Many potential Orlando investors have made their money here in real estate and agriculture, and can be reluctant to invest in technology. We need to continue educating that marketplace on not just the financial reward but the community-building component of investing in tech. We need the bigger companies to pay more attention to smaller companies—not just investing in them but in hiring them and bringing them on as clients. They can benefit from the innovation that these smaller companies are creating.

In order to build a broader community strategy that we can put some real muscle and momentum behind, we need to leverage our strengths and we need to remember that the prior generation helps the next. For example, people make the mistake of thinking that the tourism industry, for example, is not innovative, but their marketing systems, their ticketing systems, and their theme-park rides—all of that leverages very innovative technology. The hospitality and tourism industry does and can drive innovation. We should be supporting that and fueling that. We should be the global capital of technology solutions for hospitality and tourism. There’s no doubt.

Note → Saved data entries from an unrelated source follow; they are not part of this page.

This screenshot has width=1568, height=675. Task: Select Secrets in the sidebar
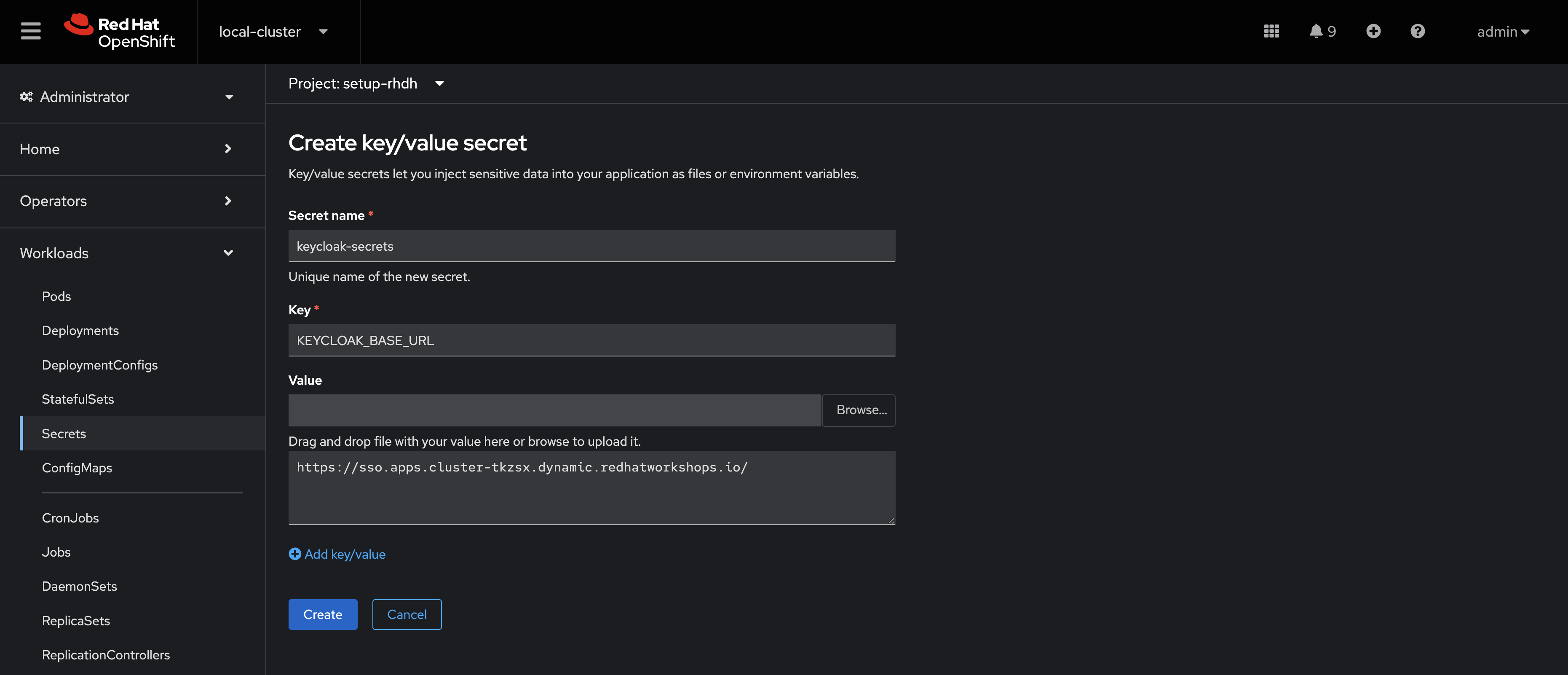pyautogui.click(x=63, y=434)
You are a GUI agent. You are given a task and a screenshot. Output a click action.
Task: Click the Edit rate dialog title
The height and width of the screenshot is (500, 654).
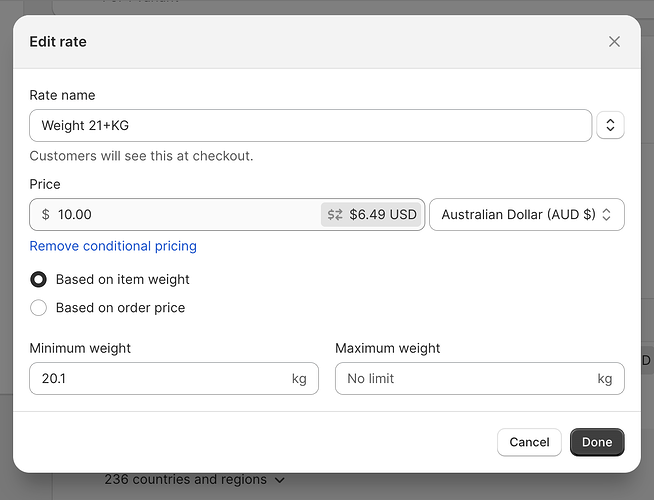point(58,42)
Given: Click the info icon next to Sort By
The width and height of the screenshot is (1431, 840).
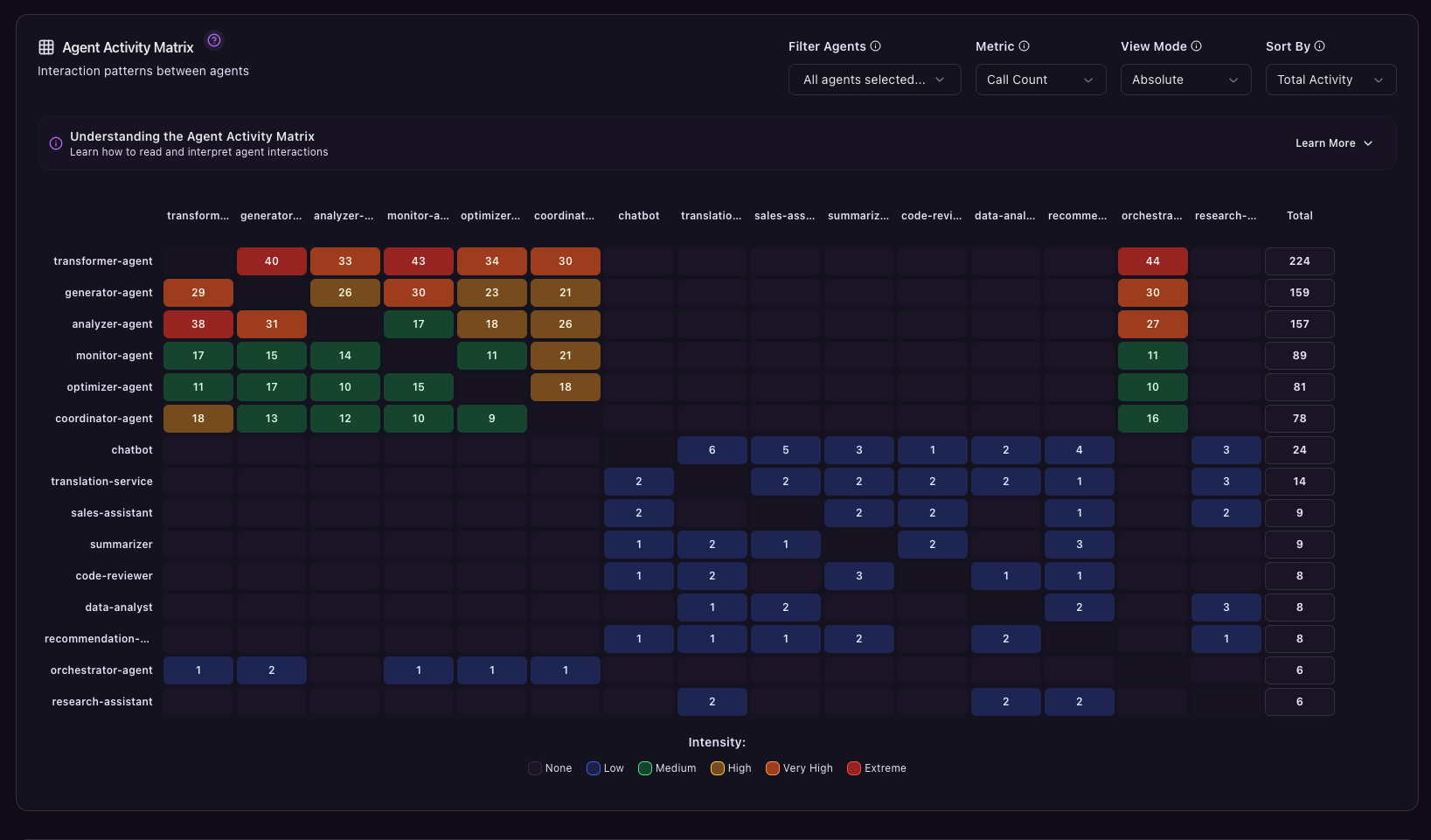Looking at the screenshot, I should (x=1320, y=46).
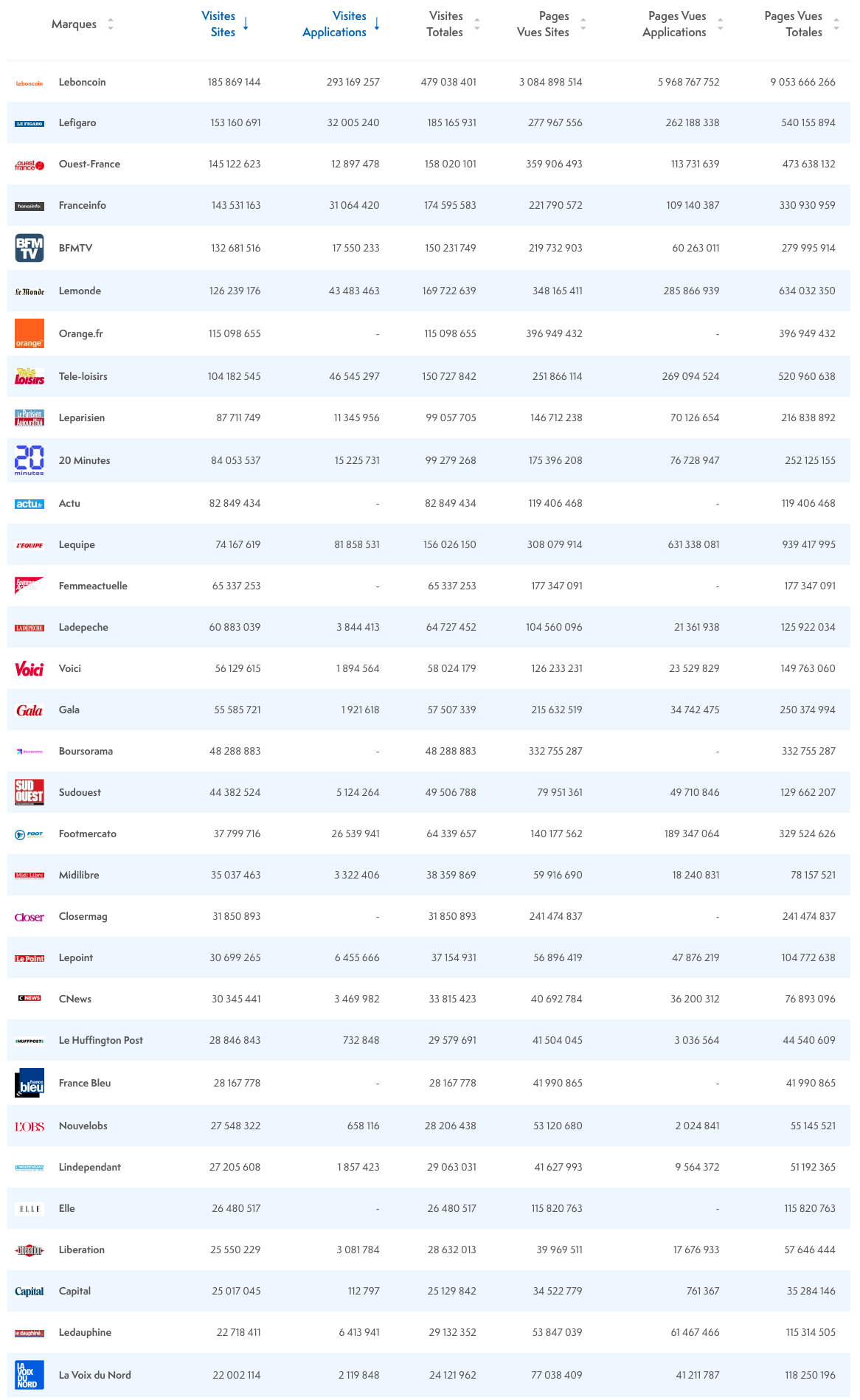Screen dimensions: 860x1400
Task: Click the BFMTV logo icon
Action: tap(30, 248)
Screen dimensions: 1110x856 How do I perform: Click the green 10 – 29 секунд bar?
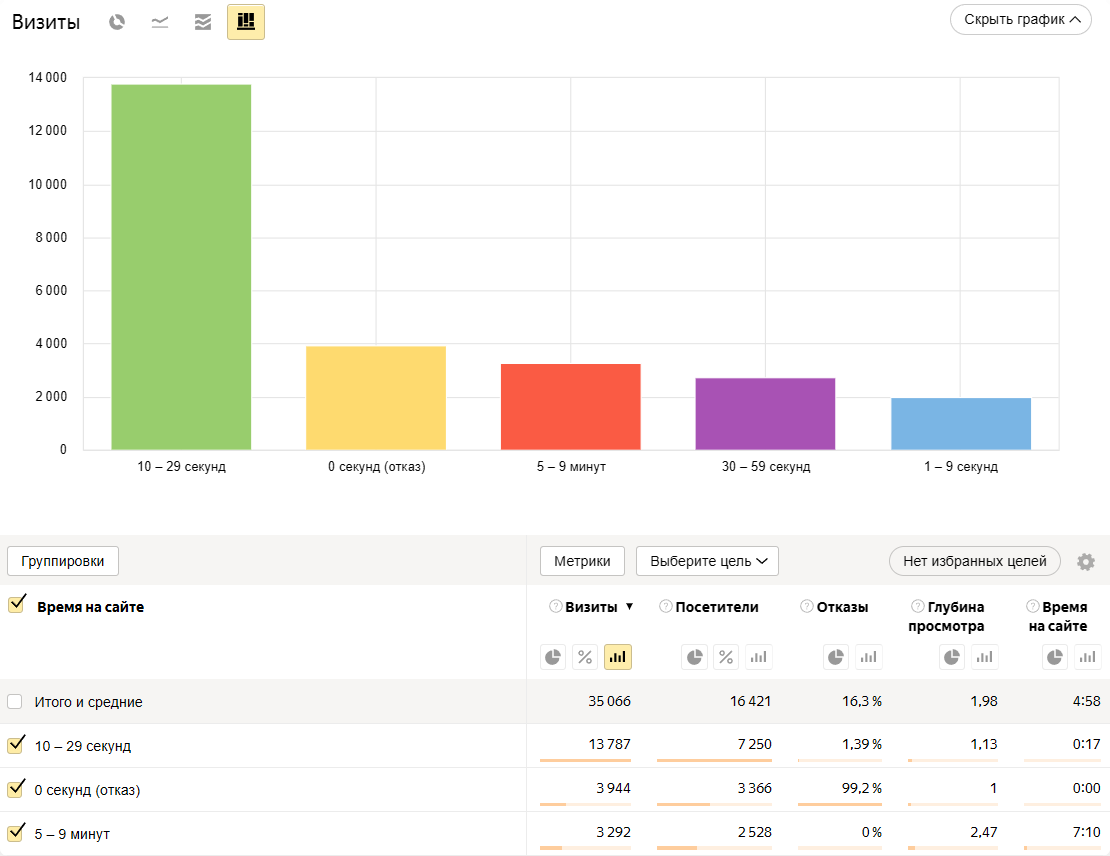coord(181,267)
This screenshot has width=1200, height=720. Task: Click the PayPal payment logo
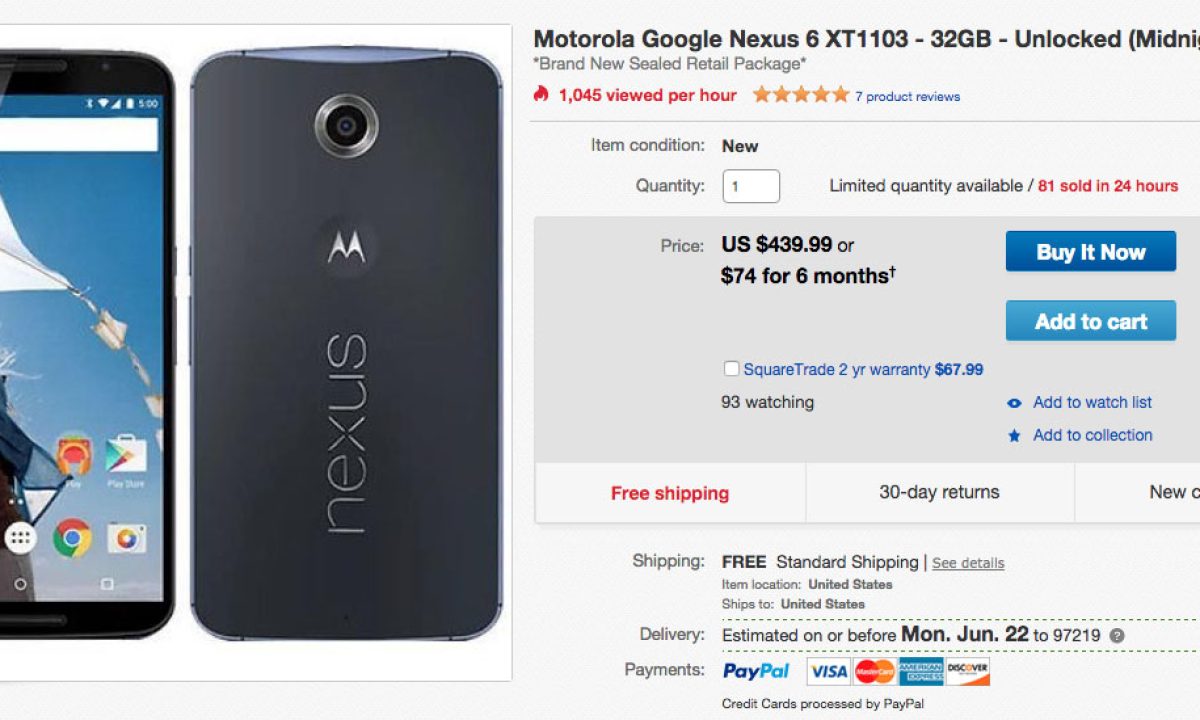(x=756, y=671)
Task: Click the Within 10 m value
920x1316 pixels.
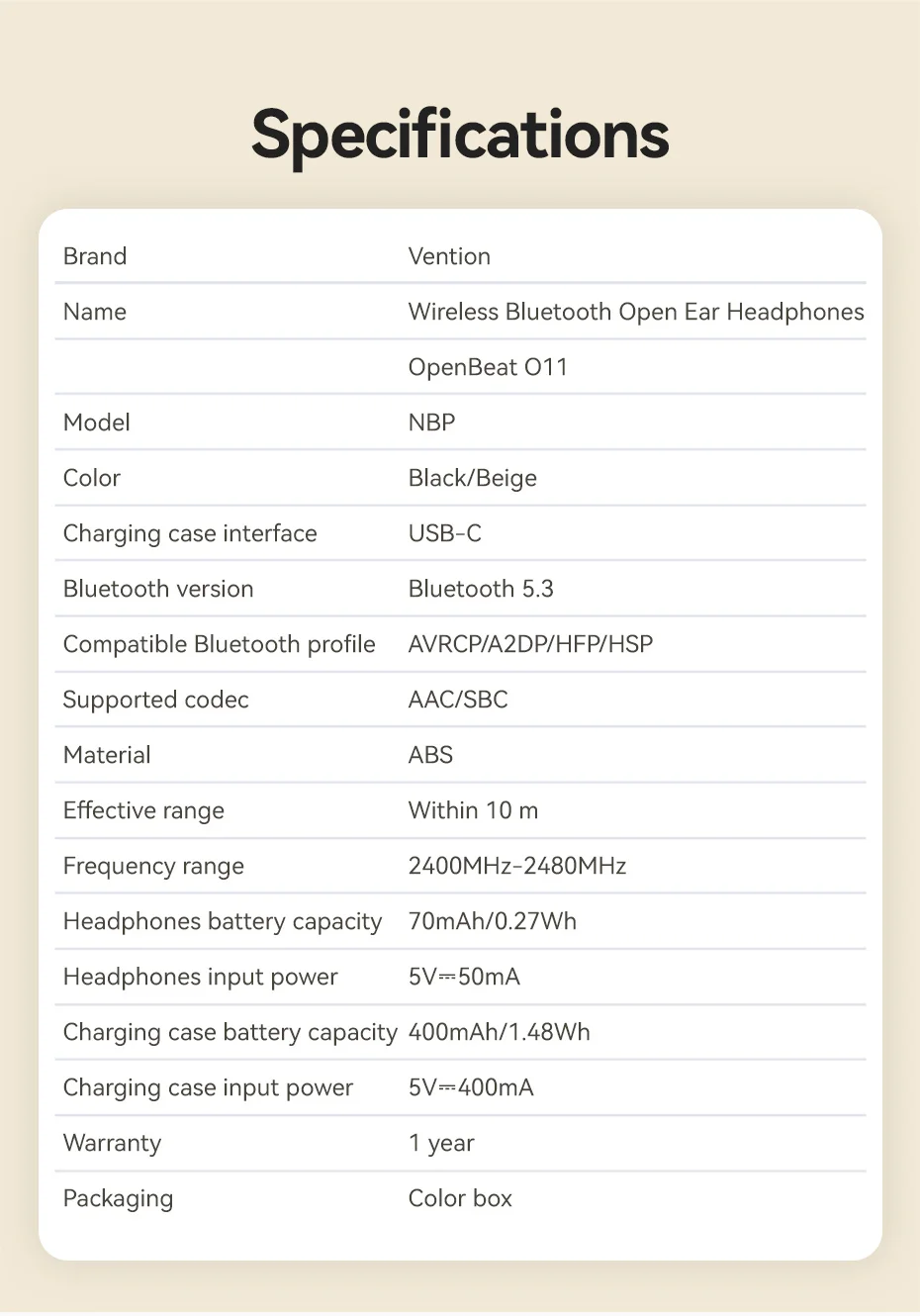Action: tap(473, 810)
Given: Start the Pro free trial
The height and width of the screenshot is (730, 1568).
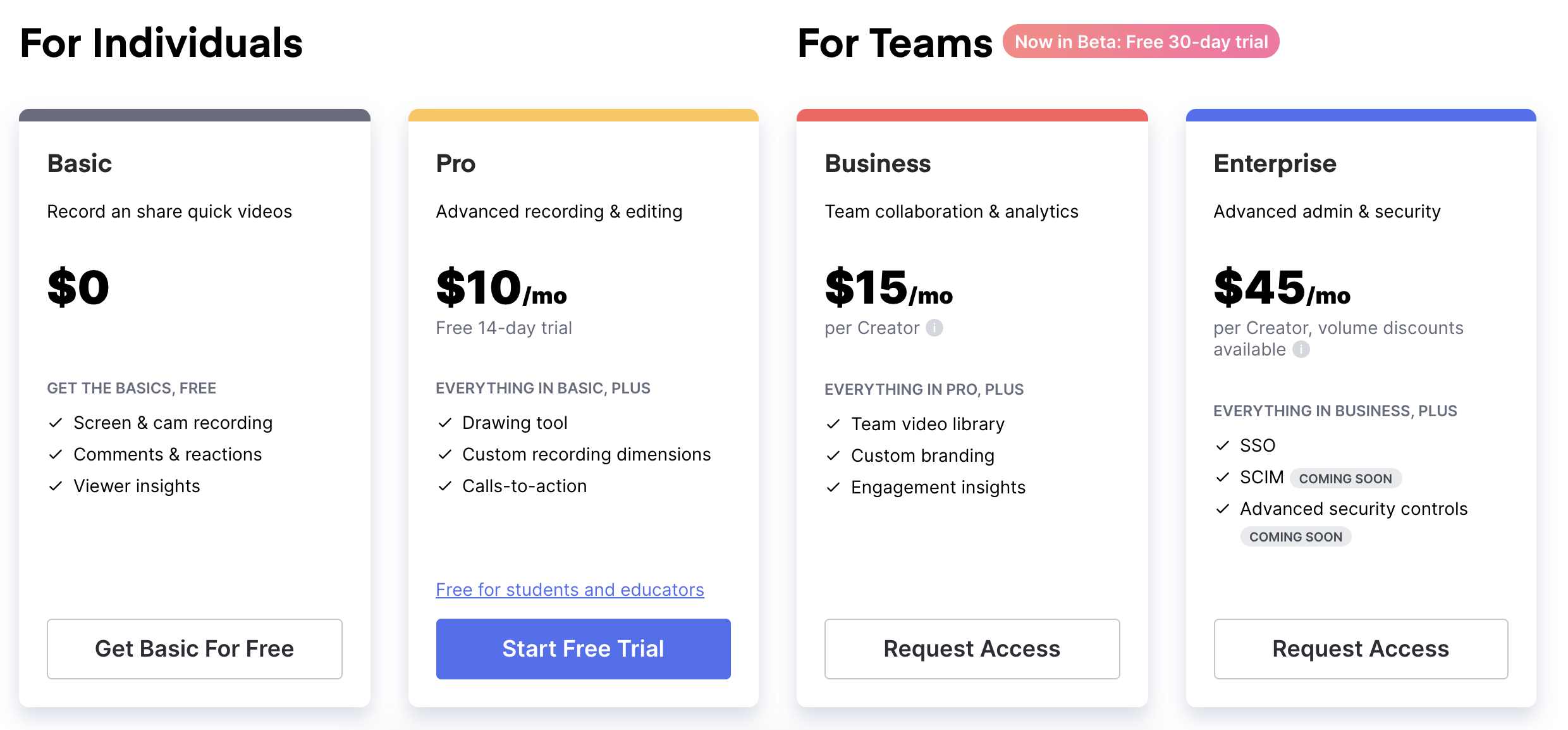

Even so, we’re sometimes a victim of our own success in Orlando. Because the economy is so strong and things are good, it will require constant effort and vigilance to push Orlando to that next level where our startups have scaled to become self-sustaining and are creating high-wage jobs, and where companies of all sizes are pushing innovation and building up our community.

We’ve looked at other innovative cities and learned that success is has come when there’s a strong partnership between a research-based University, local or state government, leading businesses, and the philanthropists in the community. We have all the ingredients to take us to the next level. Our opportunity and challenge will be about our continued community commitment to seeing the future that we can bring about together.